Amazon could declare war on the industry at any time. Bezos just hasn’t demonstrated the ambition to do it yet. That gives everyone else time to get out of his way.

Adding value on the top

History is a story of commercial relationships that were once highly valued devolving into utilities when technological advances came along.

It once took a small army of highly trained professionals to execute a stock trade and record pricing throughout the market. They earned a good living. Now it happens behind the screen and the cost is measured in basis points. 

Twenty years ago there were standalone companies that did nothing but offer email access. Those companies are gone. 

Amazon focuses on that process, automating competitors out of businesses where there’s too much redundant capacity or margins are unusually high. 
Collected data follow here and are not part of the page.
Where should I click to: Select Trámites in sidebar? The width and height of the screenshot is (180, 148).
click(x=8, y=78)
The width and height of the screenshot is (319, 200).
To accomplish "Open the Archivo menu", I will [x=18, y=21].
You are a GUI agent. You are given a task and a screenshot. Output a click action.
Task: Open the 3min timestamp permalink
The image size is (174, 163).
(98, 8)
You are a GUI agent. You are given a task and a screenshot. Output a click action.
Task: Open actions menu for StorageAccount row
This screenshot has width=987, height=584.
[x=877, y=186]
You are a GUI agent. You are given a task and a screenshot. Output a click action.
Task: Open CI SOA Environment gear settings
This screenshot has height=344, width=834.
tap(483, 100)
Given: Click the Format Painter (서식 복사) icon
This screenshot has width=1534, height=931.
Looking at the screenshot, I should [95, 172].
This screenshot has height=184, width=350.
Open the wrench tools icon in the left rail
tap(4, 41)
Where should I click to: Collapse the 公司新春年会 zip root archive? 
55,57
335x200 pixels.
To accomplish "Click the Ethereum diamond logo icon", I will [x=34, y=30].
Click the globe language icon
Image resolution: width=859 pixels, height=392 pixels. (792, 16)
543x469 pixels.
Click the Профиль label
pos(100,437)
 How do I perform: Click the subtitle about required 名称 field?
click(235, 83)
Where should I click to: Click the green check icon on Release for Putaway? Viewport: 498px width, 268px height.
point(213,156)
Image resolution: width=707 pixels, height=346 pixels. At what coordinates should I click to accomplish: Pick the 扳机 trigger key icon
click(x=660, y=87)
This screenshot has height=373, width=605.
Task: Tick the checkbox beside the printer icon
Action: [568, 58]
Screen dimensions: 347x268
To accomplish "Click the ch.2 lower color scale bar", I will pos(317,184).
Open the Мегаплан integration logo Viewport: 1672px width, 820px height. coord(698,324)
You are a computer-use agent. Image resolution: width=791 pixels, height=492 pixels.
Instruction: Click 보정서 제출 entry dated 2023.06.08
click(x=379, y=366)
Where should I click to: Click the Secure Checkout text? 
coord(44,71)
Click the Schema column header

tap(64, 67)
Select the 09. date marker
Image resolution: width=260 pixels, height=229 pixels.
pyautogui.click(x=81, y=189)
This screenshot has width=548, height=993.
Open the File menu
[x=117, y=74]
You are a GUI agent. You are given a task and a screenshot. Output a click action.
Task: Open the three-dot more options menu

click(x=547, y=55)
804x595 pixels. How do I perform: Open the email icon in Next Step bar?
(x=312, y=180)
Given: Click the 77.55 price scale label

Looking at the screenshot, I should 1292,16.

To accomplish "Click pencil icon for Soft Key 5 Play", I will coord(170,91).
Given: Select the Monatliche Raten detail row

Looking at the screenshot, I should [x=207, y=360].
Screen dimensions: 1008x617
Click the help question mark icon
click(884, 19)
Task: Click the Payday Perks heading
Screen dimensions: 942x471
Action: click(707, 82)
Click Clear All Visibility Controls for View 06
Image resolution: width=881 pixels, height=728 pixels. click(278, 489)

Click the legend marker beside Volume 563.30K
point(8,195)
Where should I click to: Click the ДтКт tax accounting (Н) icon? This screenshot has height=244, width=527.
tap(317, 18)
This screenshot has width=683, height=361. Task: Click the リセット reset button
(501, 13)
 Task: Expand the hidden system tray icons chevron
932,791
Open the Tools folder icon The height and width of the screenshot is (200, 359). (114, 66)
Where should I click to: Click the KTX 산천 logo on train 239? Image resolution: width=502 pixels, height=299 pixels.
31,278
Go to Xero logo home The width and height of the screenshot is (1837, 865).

Right now that’s the traditional financial services industry. There’s a lot of people chasing a limited number of accounts, using marketing strategies that really aren’t all that differentiated.

It’s a good business when it works, which makes it attractive to the Bezos machine. But as long as people position themselves more or less like machines, Amazon’s work gets easier.

We’ve been talking for years now about robot advisors, what they do and what they don’t. For investors who don’t have a lot of assets to merit or reward personalized service, automation is probably the best game in town.

Those investors weren’t really the holy grail for most flesh-and-blood advisors anyway. The conversation around that market segment was always how wonderful it would be if someone found a way to serve it profitably.

That’s what the robots do. They offer these people who traditional advisors weren’t really working with value they can understand at a price they can afford — and at a cost that theoretically scales up to profit.

And that’s the market Bezos would inhabit. He isn’t interested in immediately disrupting high-value relationships that pay out at a 1% asset management fee. He really wants to disrupt the robots and that’s going to keep him busy for years to come.

After that point, we’ll see where we are. Advisors who want a taste of that market can always partner with Amazon, get their share of the Alexa universe. Big technology providers like Envestnet are working to help that happen even as we speak.

Bezos loves to coopt where he can’t immediately conquer. Cooperation can make ambitious people a lot of money in the here and now, effectively using the Amazon machine for their own benefit.

You’re not Barnes & Noble. You’re a human being, one of those independent agents who survive Amazon disruption in industry after industry.

And sometimes Amazon doesn’t win right away. Years from now, when the company is actually a player in consumer payments and other utility businesses, the big banks will feel the drag. Where will we be? Probably in the best spaces for human beings: talking to other people, moving money between robot platforms.

Let the banks and commodity players quake.